■ REQUIRED WORK:
The answer should consist of all the records, written out word for word.

■ SUPPLIED RECORDS:

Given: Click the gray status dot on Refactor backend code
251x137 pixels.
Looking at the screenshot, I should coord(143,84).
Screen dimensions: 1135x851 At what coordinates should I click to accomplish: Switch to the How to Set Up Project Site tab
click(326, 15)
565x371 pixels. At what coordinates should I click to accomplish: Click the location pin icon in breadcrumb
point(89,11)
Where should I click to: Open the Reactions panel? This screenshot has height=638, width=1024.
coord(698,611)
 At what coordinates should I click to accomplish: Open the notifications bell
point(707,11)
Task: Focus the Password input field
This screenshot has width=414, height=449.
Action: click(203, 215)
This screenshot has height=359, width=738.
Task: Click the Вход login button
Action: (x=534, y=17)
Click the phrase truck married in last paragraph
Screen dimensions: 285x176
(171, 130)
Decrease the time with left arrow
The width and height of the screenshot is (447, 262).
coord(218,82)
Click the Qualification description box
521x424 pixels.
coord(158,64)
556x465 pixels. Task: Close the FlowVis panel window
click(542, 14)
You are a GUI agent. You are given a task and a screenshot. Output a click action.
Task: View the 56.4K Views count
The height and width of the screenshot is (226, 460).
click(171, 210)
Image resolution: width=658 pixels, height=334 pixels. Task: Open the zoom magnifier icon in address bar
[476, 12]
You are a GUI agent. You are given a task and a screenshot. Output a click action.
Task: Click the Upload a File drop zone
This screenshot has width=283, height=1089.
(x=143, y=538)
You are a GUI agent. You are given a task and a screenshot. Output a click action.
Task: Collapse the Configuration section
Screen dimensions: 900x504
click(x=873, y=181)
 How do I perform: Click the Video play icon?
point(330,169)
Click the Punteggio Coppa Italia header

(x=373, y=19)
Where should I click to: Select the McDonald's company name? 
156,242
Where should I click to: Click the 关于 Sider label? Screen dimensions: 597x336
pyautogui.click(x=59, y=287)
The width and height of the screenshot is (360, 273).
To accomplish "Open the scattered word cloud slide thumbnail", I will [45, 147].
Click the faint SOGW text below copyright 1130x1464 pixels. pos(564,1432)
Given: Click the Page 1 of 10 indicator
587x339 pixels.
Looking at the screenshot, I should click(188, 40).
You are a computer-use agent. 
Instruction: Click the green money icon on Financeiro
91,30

■ OUTPUT OF THE TASK:
Given: Click the gray status dot on Refactor backend code
251x137 pixels.
Looking at the screenshot, I should coord(143,84).
Screen dimensions: 1135x851 At what coordinates should I click to accomplish: Switch to the How to Set Up Project Site tab
click(326, 15)
565x371 pixels. At what coordinates should I click to accomplish: Click the location pin icon in breadcrumb
point(89,11)
Where should I click to: Open the Reactions panel? This screenshot has height=638, width=1024.
coord(698,611)
 At what coordinates should I click to accomplish: Open the notifications bell
point(707,11)
Task: Focus the Password input field
This screenshot has width=414, height=449.
Action: click(203, 215)
This screenshot has height=359, width=738.
Task: Click the Вход login button
Action: (x=534, y=17)
Click the phrase truck married in last paragraph
Screen dimensions: 285x176
(171, 130)
Decrease the time with left arrow
The width and height of the screenshot is (447, 262).
coord(218,82)
Click the Qualification description box
521x424 pixels.
coord(158,64)
556x465 pixels. Task: Close the FlowVis panel window
click(542, 14)
You are a GUI agent. You are given a task and a screenshot. Output a click action.
Task: View the 56.4K Views count
The height and width of the screenshot is (226, 460).
click(171, 210)
Image resolution: width=658 pixels, height=334 pixels. Task: Open the zoom magnifier icon in address bar
[476, 12]
You are a GUI agent. You are given a task and a screenshot. Output a click action.
Task: Click the Upload a File drop zone
This screenshot has width=283, height=1089.
(x=143, y=538)
You are a GUI agent. You are given a task and a screenshot. Output a click action.
Task: Collapse the Configuration section
Screen dimensions: 900x504
click(x=873, y=181)
 How do I perform: Click the Video play icon?
point(330,169)
Click the Punteggio Coppa Italia header

(x=373, y=19)
Where should I click to: Select the McDonald's company name? 
156,242
Where should I click to: Click the 关于 Sider label? Screen dimensions: 597x336
pyautogui.click(x=59, y=287)
The width and height of the screenshot is (360, 273).
To accomplish "Open the scattered word cloud slide thumbnail", I will [45, 147].
Click the faint SOGW text below copyright 1130x1464 pixels. pos(564,1432)
Given: Click the Page 1 of 10 indicator
587x339 pixels.
Looking at the screenshot, I should click(188, 40).
You are a computer-use agent. 
Instruction: Click the green money icon on Financeiro
91,30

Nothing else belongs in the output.